At what point does an educator turn to games? K-12 educators have a good track record of using games to engage children, but when it comes to higher education, students are largely on their own. As these digital natives make their way through college, professors are looking to use games and digital media to help students learn. The use of games by educators is often motivated by the desire to better engage students and align instructional practices. Some educators are turning to game-based learning, but gamification is also serving a purpose.
Engagement and games, however, is not without controversy. At the heart of the issue is gamification, a term commonly defined as the addition of reward systems to non-game settings and contexts. This can take the form of airline loyalty points or gold stars. Many game designers and scholars believe that these extrinsic motivators are not games at all. Rather, they feel that good games should rely on stories, quests and intrinsic challenges. These are characteristics of gameful design or game-based learning, as opposed to the mere badging and points that characterize gamification.
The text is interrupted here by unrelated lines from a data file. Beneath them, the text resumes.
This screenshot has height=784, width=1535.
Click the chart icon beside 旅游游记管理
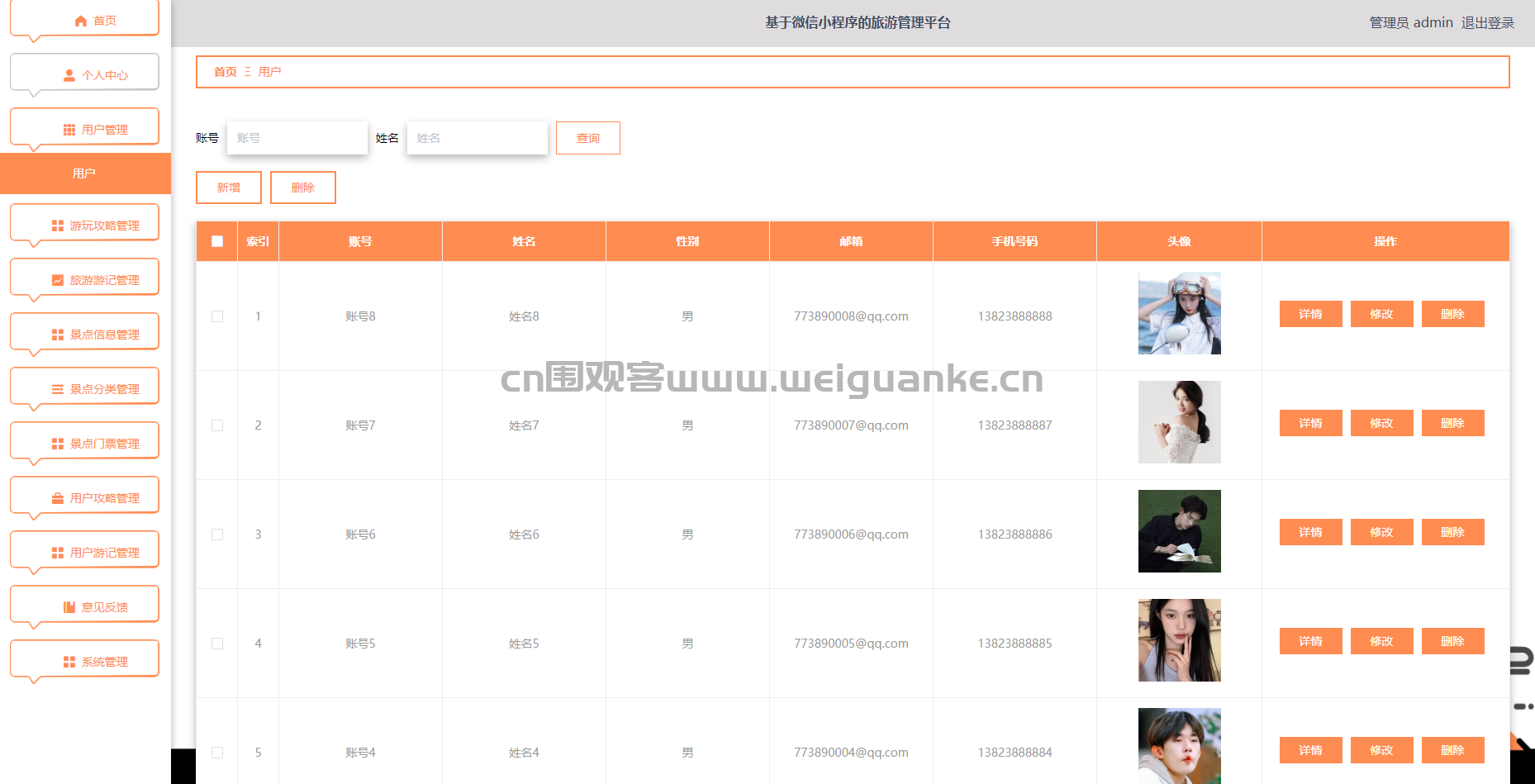click(x=58, y=280)
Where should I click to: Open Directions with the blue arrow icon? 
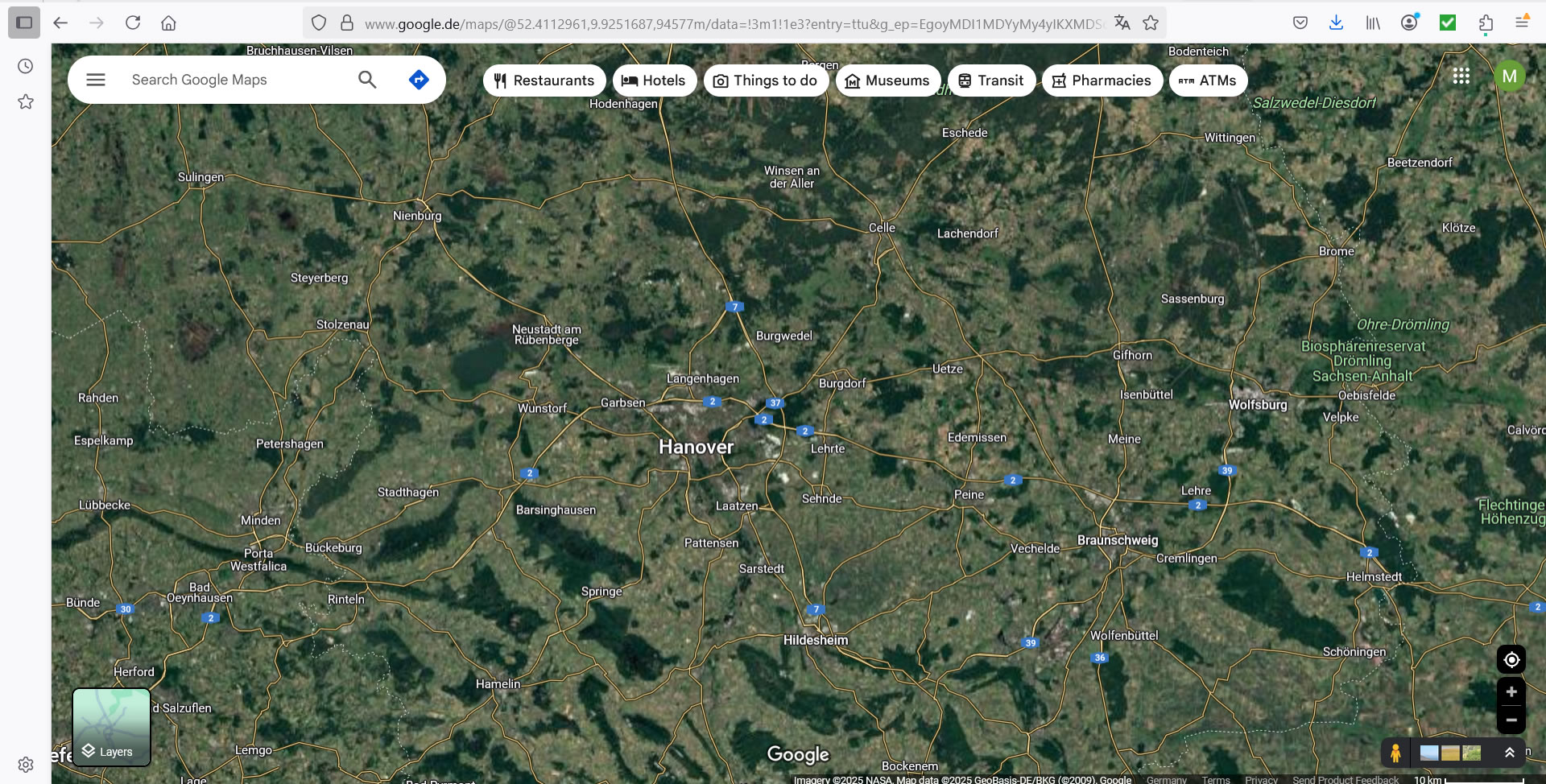[419, 80]
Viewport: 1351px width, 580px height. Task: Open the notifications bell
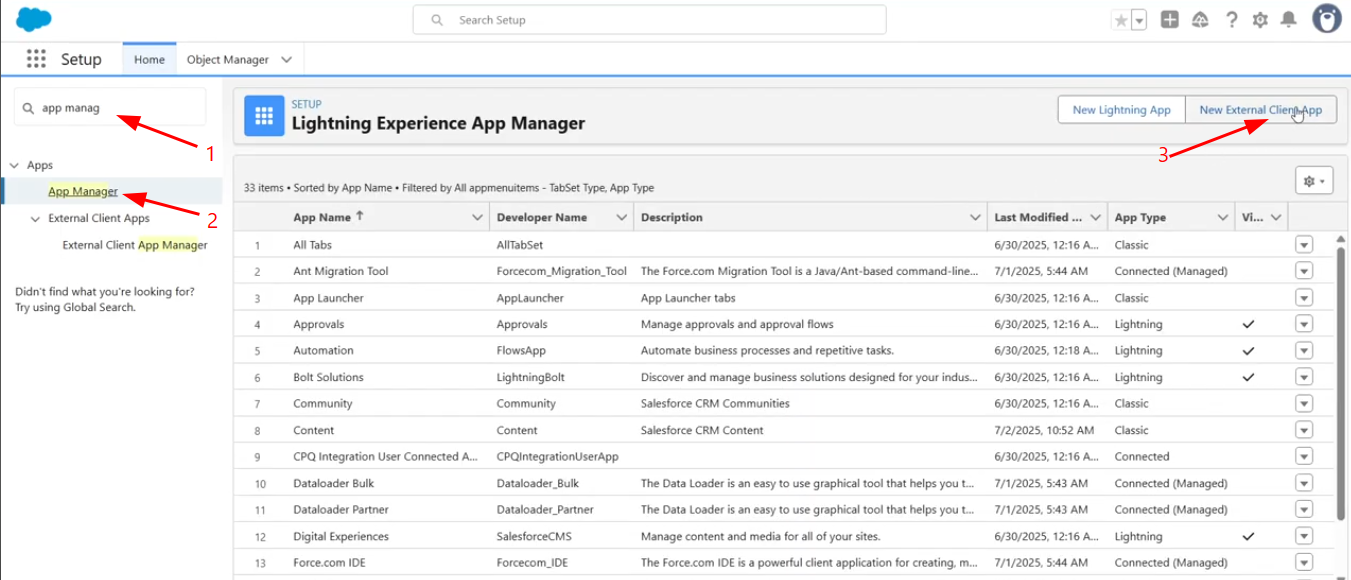[1289, 20]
If a class runs exactly as it always has, except that students receive badges and points in lieu of marks and grades, is it really a game? Does this question matter if student performance improves due to the draw of extrinsic lures? How does student behaviour change in a strictly gamified class?
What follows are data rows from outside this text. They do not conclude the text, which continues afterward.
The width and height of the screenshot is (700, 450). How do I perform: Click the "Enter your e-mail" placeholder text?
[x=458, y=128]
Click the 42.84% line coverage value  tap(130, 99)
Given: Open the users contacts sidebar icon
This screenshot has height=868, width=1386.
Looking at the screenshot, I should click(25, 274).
These are the questions professor David Leach set out to answer with an experiment he conducted at the University of Victoria in British Columbia, Canada. As a prize-winning magazine writer, editor and creative writing teacher, he understands the value of narrative, but he also has an interest in games. “Further reading led me into the discussion—and controversy— around gamification in education. I read a lot of pros versus cons but not a lot of real experimental evidence for the effectiveness of these tools. The Systems CIO at our university gave me research money to run an experiment on the effectiveness of gamification.”